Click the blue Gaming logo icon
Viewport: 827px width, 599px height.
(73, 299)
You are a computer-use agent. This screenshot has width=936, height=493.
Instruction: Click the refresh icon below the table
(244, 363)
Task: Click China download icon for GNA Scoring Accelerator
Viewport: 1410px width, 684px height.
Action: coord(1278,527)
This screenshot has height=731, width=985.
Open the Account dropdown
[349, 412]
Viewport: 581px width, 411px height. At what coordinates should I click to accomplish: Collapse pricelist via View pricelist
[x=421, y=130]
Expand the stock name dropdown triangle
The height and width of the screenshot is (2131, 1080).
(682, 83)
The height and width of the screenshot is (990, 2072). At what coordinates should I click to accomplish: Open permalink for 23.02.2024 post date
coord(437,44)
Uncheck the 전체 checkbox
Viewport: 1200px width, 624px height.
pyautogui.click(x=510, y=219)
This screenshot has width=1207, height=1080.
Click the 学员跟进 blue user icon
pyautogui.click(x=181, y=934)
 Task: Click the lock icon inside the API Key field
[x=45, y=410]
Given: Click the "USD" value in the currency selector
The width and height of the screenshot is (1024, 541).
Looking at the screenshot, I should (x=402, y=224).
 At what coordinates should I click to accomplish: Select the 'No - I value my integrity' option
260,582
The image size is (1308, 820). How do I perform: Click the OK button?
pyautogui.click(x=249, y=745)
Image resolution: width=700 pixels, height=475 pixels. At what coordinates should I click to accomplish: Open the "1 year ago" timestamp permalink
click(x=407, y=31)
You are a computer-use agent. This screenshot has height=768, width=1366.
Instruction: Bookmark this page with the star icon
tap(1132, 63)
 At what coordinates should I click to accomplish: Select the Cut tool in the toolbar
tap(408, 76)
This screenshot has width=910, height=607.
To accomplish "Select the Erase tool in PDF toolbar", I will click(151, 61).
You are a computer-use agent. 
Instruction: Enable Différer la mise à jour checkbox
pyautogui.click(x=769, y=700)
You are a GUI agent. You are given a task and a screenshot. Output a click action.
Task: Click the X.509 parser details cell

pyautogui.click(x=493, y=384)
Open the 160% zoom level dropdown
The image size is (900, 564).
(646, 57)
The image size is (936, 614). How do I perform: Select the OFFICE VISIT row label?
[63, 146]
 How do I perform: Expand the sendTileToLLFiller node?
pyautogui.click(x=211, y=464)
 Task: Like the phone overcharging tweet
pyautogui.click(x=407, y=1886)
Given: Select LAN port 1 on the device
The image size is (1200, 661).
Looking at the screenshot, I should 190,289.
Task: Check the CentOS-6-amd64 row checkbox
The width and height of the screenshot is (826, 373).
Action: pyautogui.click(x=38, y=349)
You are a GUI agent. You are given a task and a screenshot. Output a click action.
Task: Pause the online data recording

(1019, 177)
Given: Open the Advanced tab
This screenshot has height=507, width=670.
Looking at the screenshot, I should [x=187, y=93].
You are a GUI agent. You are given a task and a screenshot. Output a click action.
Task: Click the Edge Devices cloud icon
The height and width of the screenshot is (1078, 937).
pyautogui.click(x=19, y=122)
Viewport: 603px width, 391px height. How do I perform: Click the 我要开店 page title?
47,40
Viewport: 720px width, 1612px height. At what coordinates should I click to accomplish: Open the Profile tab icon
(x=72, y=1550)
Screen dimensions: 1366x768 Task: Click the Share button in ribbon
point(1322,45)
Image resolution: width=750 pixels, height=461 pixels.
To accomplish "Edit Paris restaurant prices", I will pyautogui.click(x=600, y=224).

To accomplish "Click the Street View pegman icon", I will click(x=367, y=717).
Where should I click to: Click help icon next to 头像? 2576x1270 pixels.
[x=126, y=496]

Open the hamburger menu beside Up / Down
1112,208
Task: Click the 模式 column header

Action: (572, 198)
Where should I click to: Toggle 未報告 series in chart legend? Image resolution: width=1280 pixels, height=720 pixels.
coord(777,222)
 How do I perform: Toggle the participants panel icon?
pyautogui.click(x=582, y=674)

* [Exercise description] Copy each line above where the string "will" occurs.

* [Solution to this exercise]
To accomplish "Select the Erase tool in PDF toolbar", I will click(151, 61).
To accomplish "Edit Paris restaurant prices", I will pyautogui.click(x=600, y=224).
To accomplish "Click the Street View pegman icon", I will click(x=367, y=717).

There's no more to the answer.